What the task requires:
Your output is to hold only the lines from the one showing "Given: Filter by PlayStation 3 category" through the end of the listing, exactly, with every picture excluded.
————
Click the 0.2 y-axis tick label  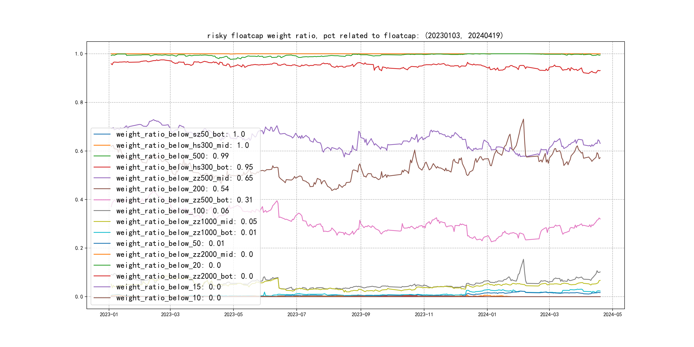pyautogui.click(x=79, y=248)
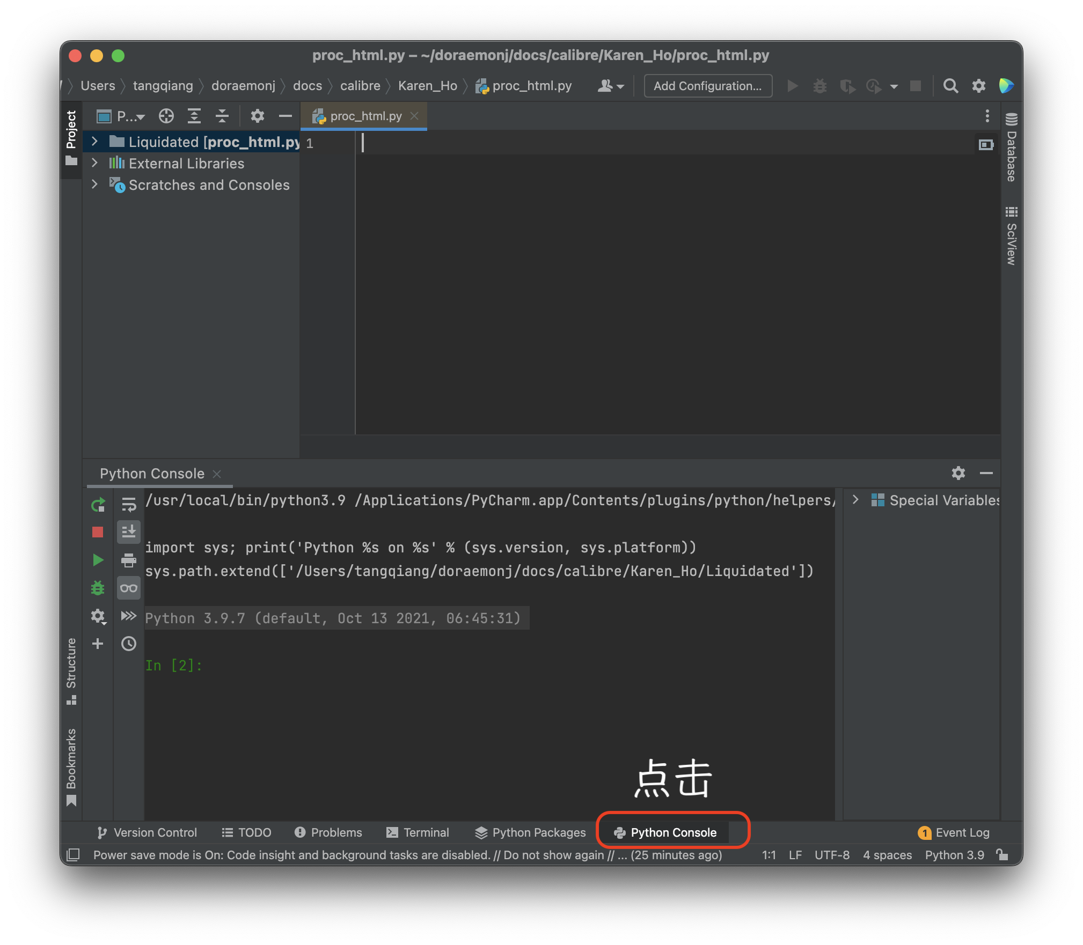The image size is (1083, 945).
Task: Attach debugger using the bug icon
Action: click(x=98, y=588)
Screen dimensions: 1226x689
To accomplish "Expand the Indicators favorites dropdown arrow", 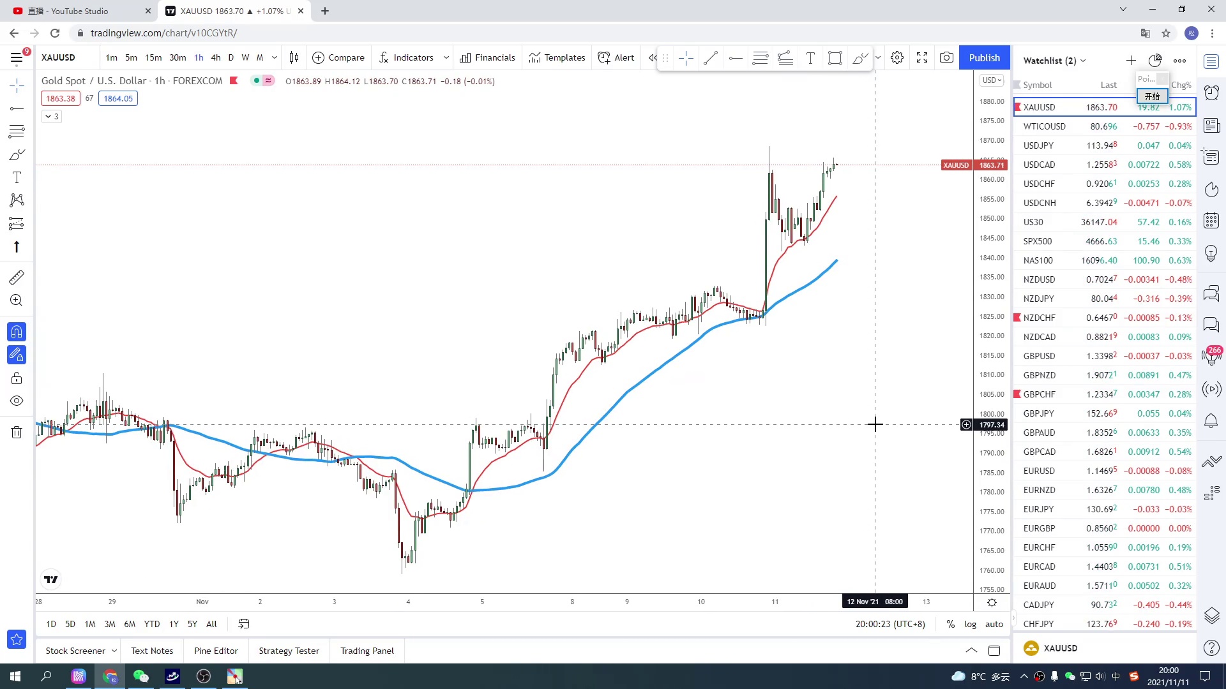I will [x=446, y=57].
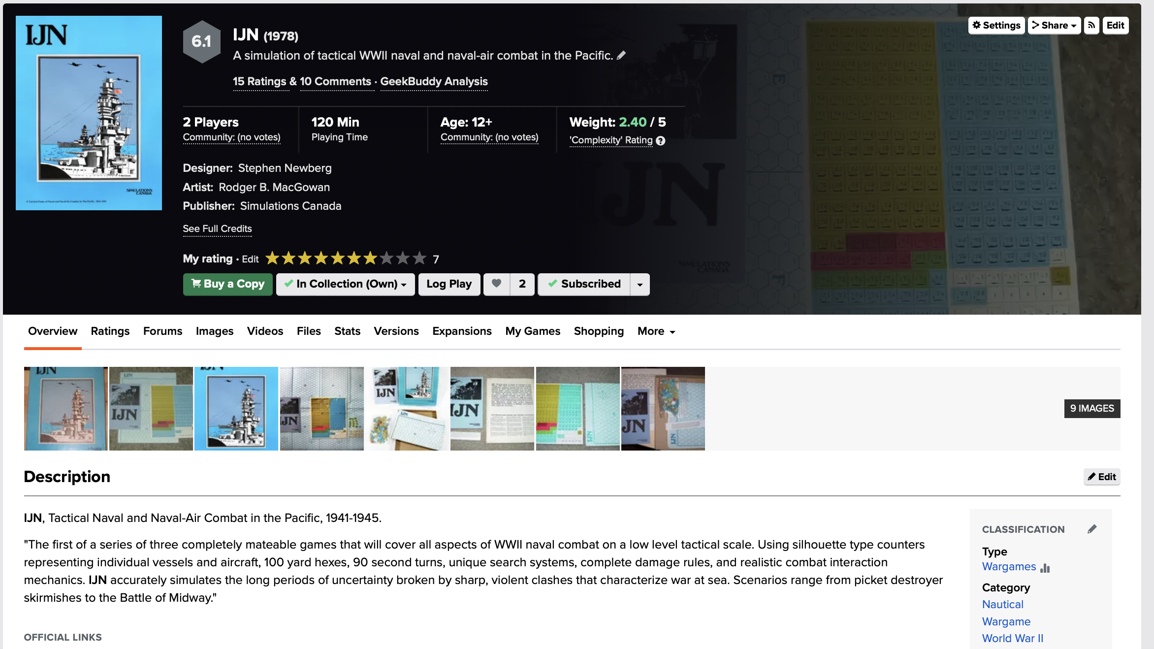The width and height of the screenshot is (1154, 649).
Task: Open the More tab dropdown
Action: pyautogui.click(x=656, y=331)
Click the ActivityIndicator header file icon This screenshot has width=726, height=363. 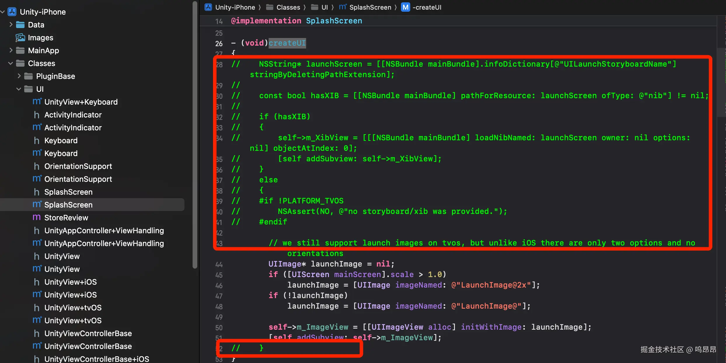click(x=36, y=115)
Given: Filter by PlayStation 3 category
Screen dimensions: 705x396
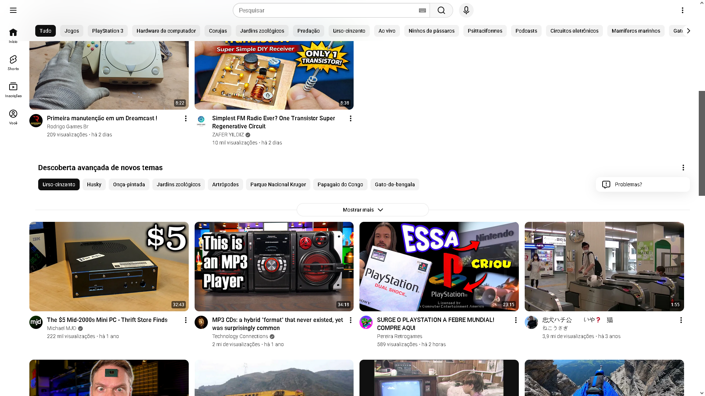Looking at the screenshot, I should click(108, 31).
————
Written solution:
Given: Filter by PlayStation 3 category
Screen dimensions: 705x396
Looking at the screenshot, I should click(108, 31).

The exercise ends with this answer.